Imhoff v. Lipe
| Decision Date | 12 June 1896 |
| Citation | Imhoff v. Lipe, 162 Ill. 282, 44 N.E. 493 (Ill. 1896) |
| Parties | IMHOFF v. LIPE. |
| Court | Illinois Supreme Court |
OPINION TEXT STARTS HERE
Appeal from circuit court, Jackson county; Joseph P. Robarts, Judge.
Action by August Imhoff against Aaron Lipe, in which there was a judgment for plaintiff. An execution issued on the judgment was placed in the hands of the sheriff, who levied on certain land of defendant, and the latter gave notice of an application to one of the circuit judges to stay the execution as to such land on the ground that it constitutes defendant's homestead. From a judgment that the execution be stayed as to the homestead estate in the premises levied on, and that plaintiff should pay the costs, the latter appeals. Affirmed.R. J. McElvain, for appellant.
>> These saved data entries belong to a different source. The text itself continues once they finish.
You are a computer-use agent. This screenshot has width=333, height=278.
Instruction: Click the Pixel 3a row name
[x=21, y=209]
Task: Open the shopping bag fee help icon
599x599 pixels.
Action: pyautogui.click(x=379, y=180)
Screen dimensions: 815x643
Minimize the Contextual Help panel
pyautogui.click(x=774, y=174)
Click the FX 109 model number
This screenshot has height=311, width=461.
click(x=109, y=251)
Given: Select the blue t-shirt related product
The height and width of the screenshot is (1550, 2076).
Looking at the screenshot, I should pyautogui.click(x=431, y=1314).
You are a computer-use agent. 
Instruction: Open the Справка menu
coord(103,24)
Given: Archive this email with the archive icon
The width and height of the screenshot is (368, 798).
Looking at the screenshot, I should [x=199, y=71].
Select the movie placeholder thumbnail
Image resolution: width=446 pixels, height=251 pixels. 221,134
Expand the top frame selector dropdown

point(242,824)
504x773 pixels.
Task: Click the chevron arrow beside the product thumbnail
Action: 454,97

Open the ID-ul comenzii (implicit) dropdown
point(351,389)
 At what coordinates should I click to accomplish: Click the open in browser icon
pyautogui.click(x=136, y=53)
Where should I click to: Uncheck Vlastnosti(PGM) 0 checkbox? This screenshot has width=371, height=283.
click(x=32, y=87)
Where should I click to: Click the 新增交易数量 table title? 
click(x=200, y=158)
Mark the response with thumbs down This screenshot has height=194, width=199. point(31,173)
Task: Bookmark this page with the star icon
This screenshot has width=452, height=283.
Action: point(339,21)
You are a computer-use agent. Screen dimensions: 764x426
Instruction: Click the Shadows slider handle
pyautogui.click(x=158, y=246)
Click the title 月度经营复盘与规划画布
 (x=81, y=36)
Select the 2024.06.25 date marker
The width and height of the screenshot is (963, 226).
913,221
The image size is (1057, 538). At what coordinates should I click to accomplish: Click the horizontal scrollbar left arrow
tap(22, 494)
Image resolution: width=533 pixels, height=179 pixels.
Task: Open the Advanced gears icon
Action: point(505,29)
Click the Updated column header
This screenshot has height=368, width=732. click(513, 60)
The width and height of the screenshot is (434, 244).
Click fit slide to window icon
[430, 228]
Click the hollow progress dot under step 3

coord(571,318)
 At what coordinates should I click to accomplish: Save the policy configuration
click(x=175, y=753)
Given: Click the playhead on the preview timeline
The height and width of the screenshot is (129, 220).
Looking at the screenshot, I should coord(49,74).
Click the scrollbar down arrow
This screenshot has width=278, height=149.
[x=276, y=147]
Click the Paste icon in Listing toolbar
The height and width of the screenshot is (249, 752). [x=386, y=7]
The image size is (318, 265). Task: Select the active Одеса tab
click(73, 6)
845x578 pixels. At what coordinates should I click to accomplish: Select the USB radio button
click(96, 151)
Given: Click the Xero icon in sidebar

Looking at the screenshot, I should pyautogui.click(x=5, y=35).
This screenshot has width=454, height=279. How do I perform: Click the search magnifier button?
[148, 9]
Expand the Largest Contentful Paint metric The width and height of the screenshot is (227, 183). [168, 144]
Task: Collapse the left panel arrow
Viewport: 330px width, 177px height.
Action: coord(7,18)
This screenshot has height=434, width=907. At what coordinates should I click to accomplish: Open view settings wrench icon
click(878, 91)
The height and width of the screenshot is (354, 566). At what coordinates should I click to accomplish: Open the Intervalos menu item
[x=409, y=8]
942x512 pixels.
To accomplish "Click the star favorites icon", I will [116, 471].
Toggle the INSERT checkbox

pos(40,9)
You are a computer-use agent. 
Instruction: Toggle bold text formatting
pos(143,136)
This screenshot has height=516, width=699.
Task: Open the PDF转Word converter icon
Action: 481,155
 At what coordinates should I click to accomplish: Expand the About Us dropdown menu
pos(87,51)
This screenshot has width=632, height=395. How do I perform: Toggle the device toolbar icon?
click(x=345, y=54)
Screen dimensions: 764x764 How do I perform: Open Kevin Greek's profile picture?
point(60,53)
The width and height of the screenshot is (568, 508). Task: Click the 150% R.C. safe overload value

J. M. Herbert, for appellee.
Appellant recovered a judgment against appellee, on which an execution issued and was placed in the hands of the sheriff, who levied the same on certain lands of the execution debtor. Notice was given by appellee that application would be made to one of the circuit judges of the First circuit to stay the execution as to the lands levied upon, as the same were claimed as a homestead. An order was entered staying the execution until the next term of the circuit court of Jackson county, and at the succeeding term a jury was impaneled, and oral evidence heard, and a verdict returned finding the appellee had a homestead in the land as levied on at the time of the levy. A motion for new trial was entered and overruled, judgment rendered that the execution be stayed as to the homestead estate in the premises levied upon, and that appellant should pay the costs. In this state the law exempts the homestead from sale under execution. The debtor is required to perform no act, to discharge no duty, nor manifest an intention to avail himself of its benefits. Where a sale is made of a homestead under execution, the debtor may, by original bill or otherwise, assert his right of homestead. Moore v. Titman, 33 Ill. 358;Mooers v. Dixon, 35 Ill. 208;Green v. Marks, 25 Ill. 221;Pardee v. Lindley, 31 Ill. 174;Hubbell v. Canady, 58 Ill. 425. As a general rule, the estate can be waived only in the manner prescribed by the statute. It may be abandoned. If the officer having an execution against a debtor sees proper to levy upon a homestead, a claimant need not object; he need not claim it. The sale would be without legal authority. The officer may make a deed to the purchaser, and all these proceedings would have no effect on the title to the homestead beyond that of casting a cloud over it. Hoskins v. Litchfield, 31 Ill. 137;Wiggins v. Chance, 54 Ill. 175. Where it is proposed to levy upon real estate, those interested in making the levy must determine whether the property is exempt as a homestead, and in determining this question, in Freem. Ex'ns, § 241, they must make some, and perhaps all the following inquiries: And this must be done without waiting for any claim on the part of the defendant. No question is raised as to the manner of trial, or the practice adopted to determine this motion. The judge, in his discretion, heard oral evidence, and submitted the...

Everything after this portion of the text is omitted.